## SET EXERCISE
Express the records as a numbered list, beginning at the first line and stopping after the line that contains "point(94,700)". Skip blank lines and leave the pictures out.

***** PROVIDED RECORDS

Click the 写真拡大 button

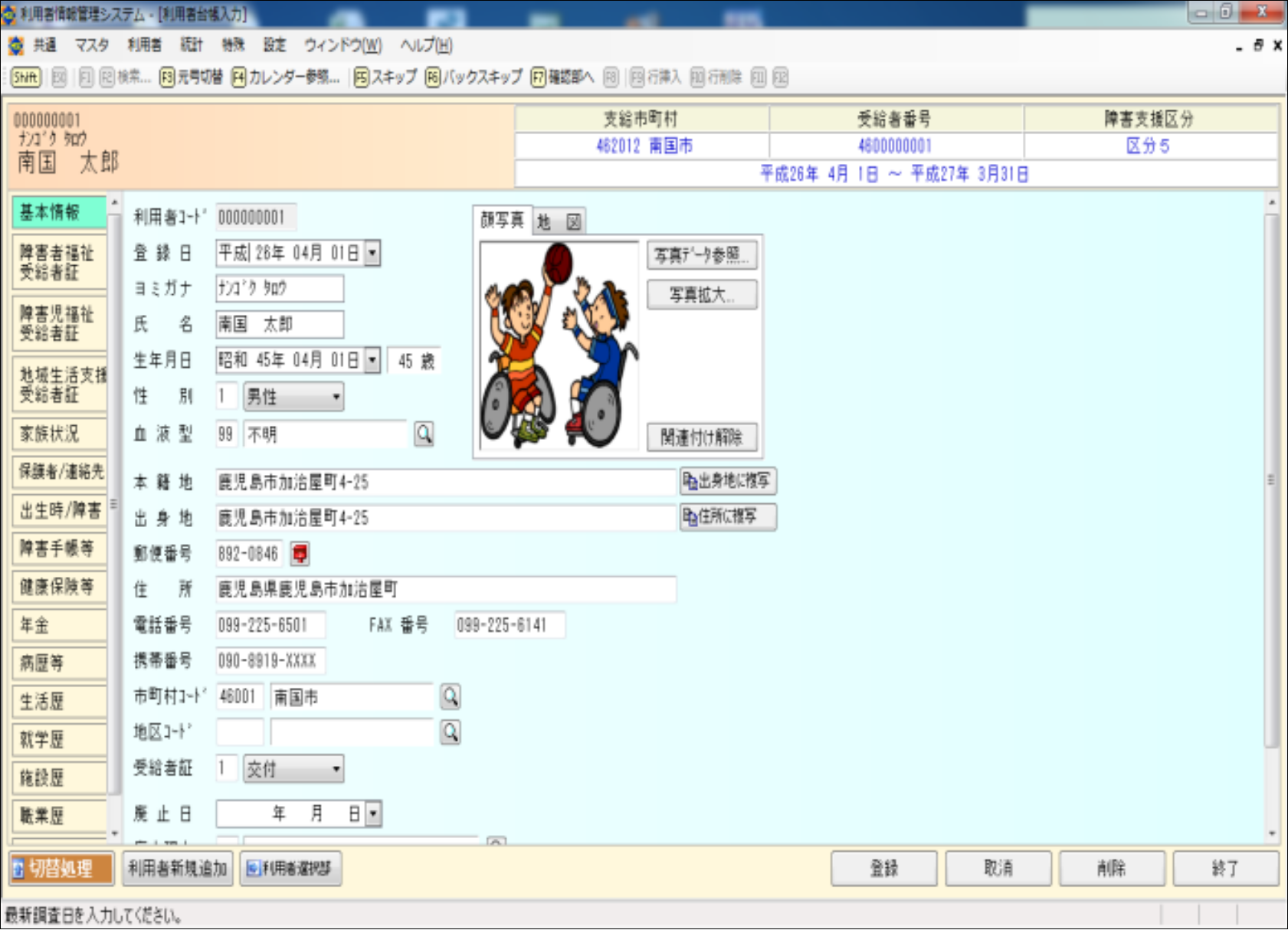pos(702,295)
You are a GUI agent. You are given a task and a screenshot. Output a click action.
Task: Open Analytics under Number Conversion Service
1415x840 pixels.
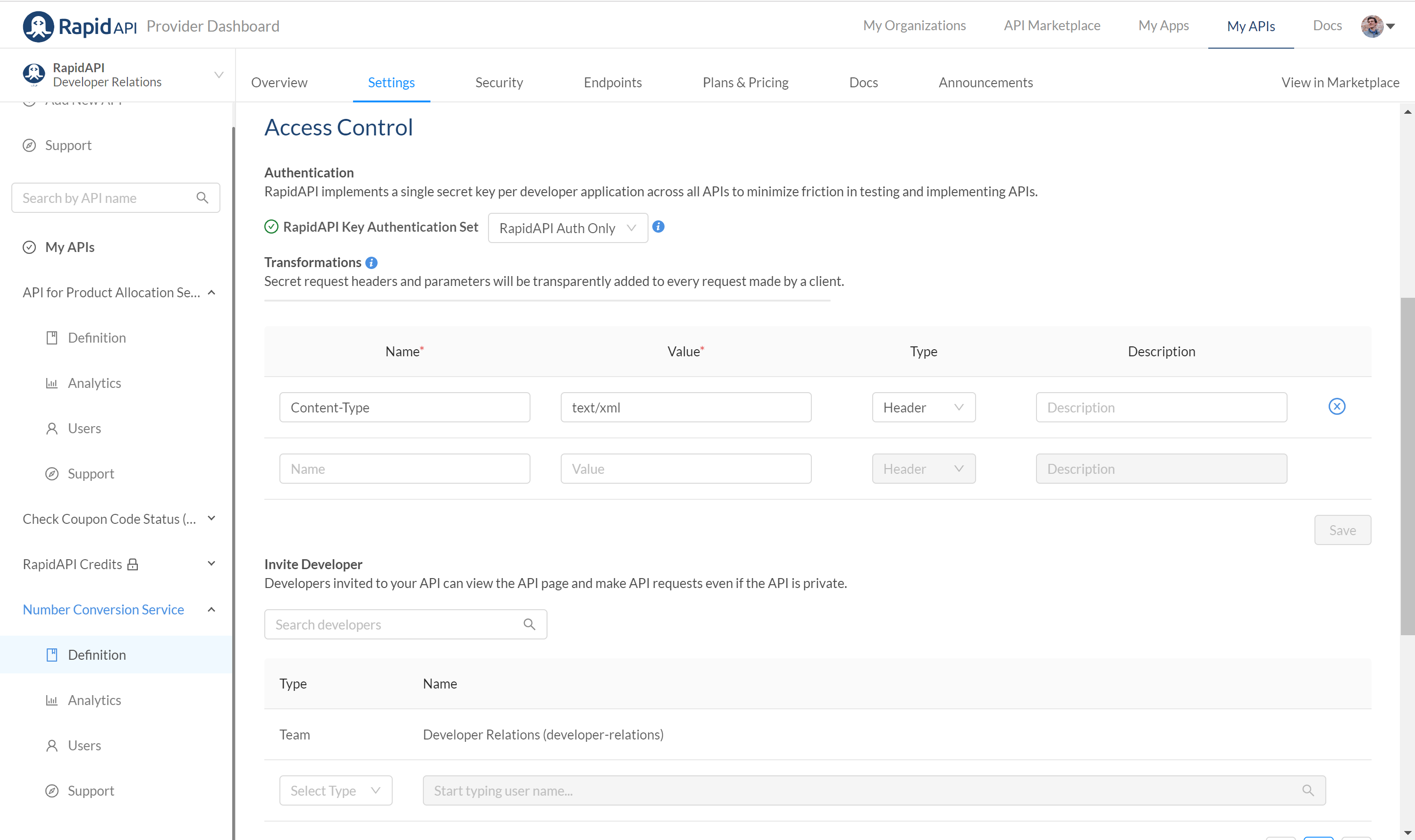point(94,700)
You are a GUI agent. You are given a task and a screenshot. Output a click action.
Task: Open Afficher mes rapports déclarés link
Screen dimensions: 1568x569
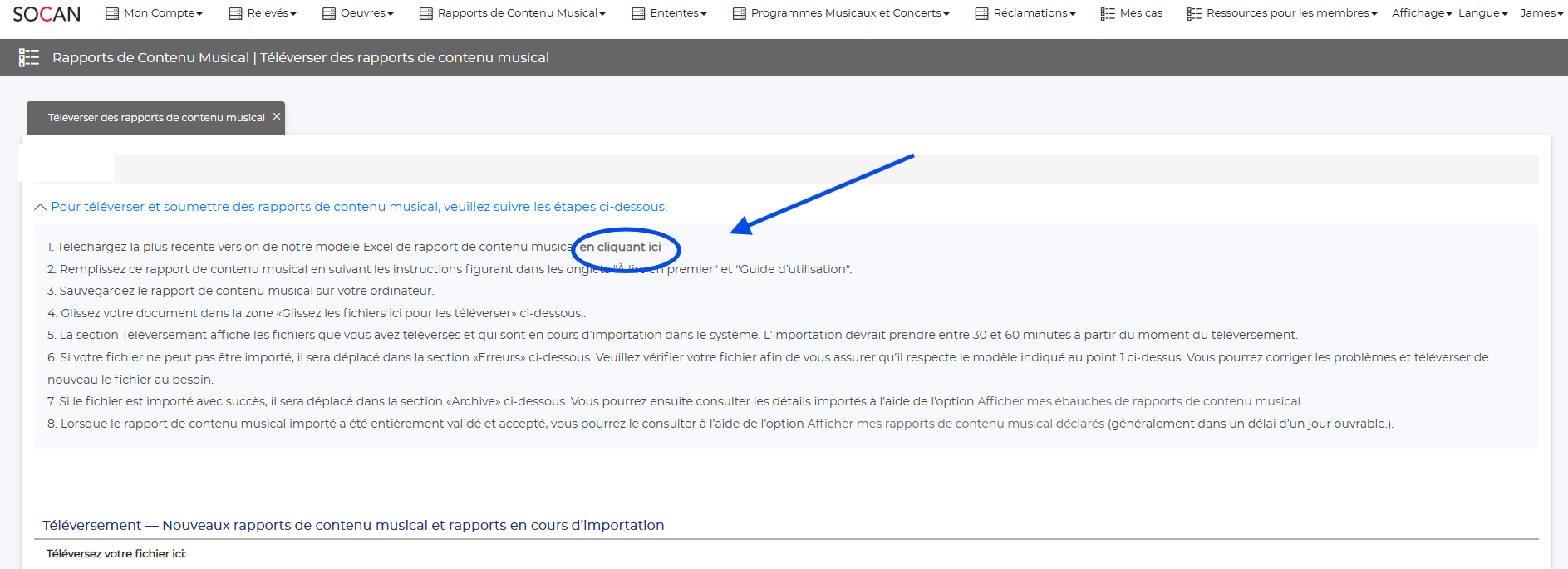click(956, 424)
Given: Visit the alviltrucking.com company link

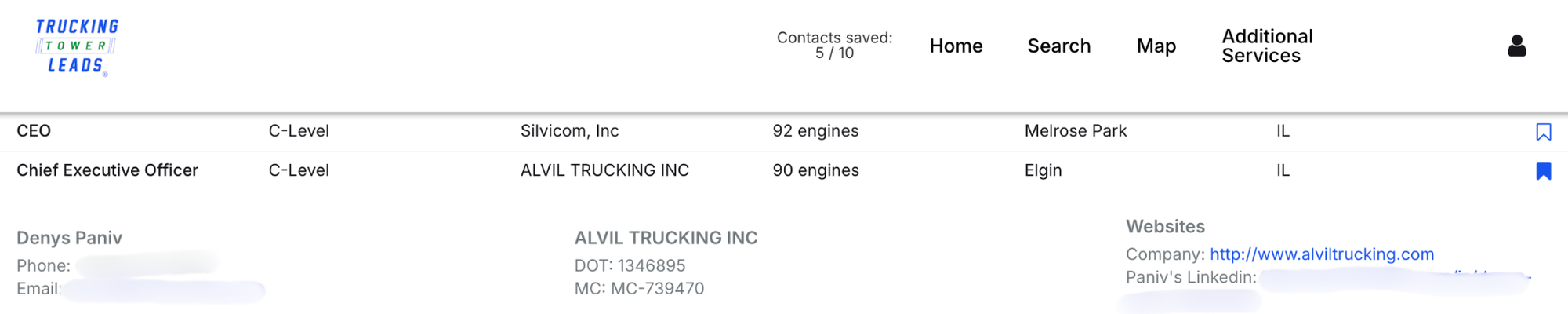Looking at the screenshot, I should 1321,254.
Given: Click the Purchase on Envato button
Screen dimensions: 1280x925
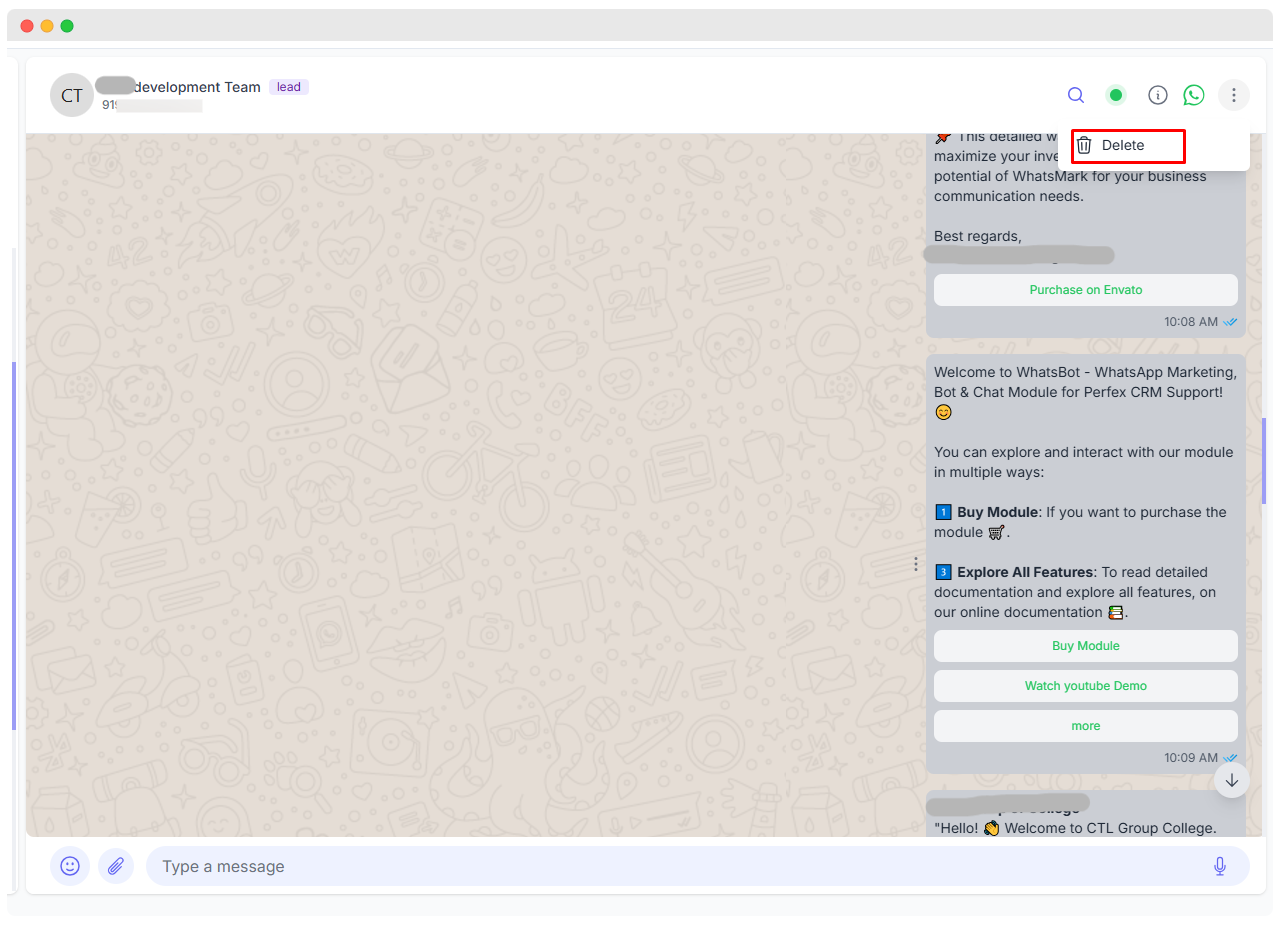Looking at the screenshot, I should [1085, 290].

**********

## OUTPUT FOR THIS TASK
1. Click the 写真拡大 button
2. pos(702,295)
3. You are a GUI agent. You are given a task and a screenshot. Output a click action.
4. Task: Open Analytics under Number Conversion Service
5. 1415x840 pixels.
6. point(94,700)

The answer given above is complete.